Splenectomy was performed in 8 (29.6%) of the patients with capsular recurrence and 12 (66.7%) of the patients with parenchymal recurrence due to tumor involution, and it was statistically found that more tumors were present in the spleen in the patients with parenchymal recurrence (n = 12, 66.7%, p = 0.032). In addition, diaphragmatic stripping was performed in 9 (33.3%) of the patients with capsular recurrence due to diaphragmatic involvement, while this was the case in only 1 patient (5.6%) of the patients with parenchymal recurrence, and a statistical difference was found. Bowel resections due to the tumor were not statistically significant in either group (Table 1).
Considering the staging of the patients at primary surgery, among the patients with capsular recurrence, 1 patient was in stage 1C, 2 patients in stage 2B, 3 patients in stage 3B, 19 patients in stage 3C, 1 patient in stage 4A and 1 patient in stage 4B. Of the patients with parenchymal recurrence, 1 patient was stage 1B, 2 patients were stage 2A, 4 patients were stage 3B, 10 patients were stage 3C and only 1 patient was stage 4B. There was no statistical difference between the two groups (Table 2).

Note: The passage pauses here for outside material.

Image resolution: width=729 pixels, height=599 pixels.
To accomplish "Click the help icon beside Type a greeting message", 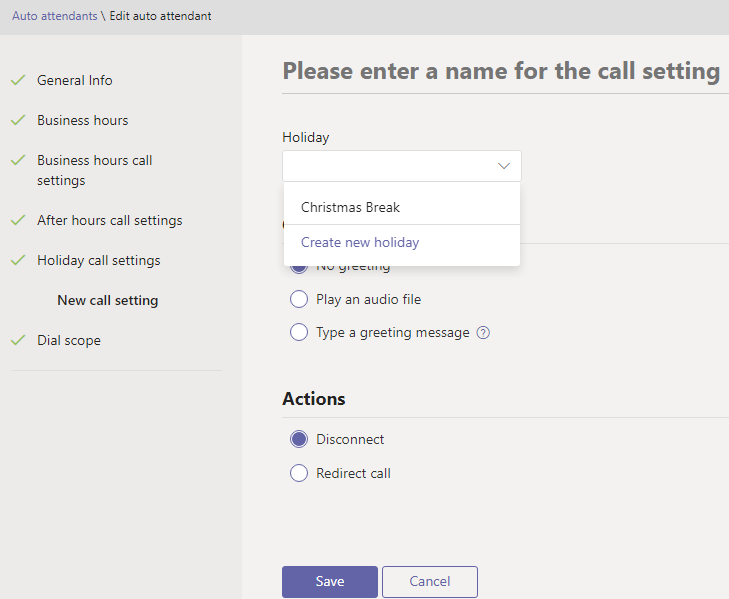I will point(483,333).
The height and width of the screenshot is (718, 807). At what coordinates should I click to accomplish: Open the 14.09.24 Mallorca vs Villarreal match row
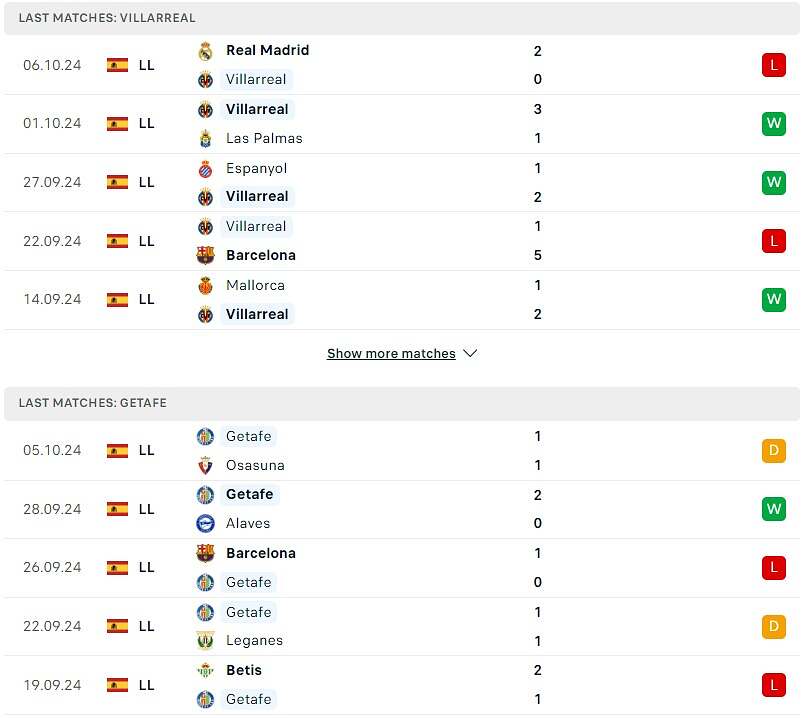coord(400,300)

The median recurrence of patients with capsular recurrence was 13 (2–70) months. In patients with parenchymal recurrence, the duration was 10 months (4–80) and was statistically insignificant (Figure 1). The serum CA-125 level was higher in patients with parenchymal recurrence (median = 454 IU/mL (10–2724), p = 0.457). For survival, while survival was 41.5 (5–120) months in patients with capsular recurrence, it was 34 (12–120) months in patients with parenchymal recurrence, but there was no statistical difference (Figure 2). In the treatment of recurrence, secondary cytoreduction was performed in all but one patient with capsular recurrence, while chemotherapy was performed in one patient. In the patients with parenchymal recurrence, only chemotherapy was performed in 16 patients because they had multiple recurrences, while liver resection was performed in 2 patients (Table 3).
4. Discussion
This study investigated the survival of patients with isolated liver recurrence in patients who had reached the maximum surgery rate for primary cytoreductive surgery for serous ovarian cancer and received platinum-based chemotherapy. When the survival rates of patients with parenchymal and capsular metastases were evaluated in this study, it was found that there was no difference in survival between patients with parenchymal metastases and capsular metastases when liver resection could not be performed in patients with multiple liver metastases. This is the first article to investigate isolated liver metastases after primary cytoreductive surgery and platinum-based chemotherapy for high-grade serous ovarian cancer.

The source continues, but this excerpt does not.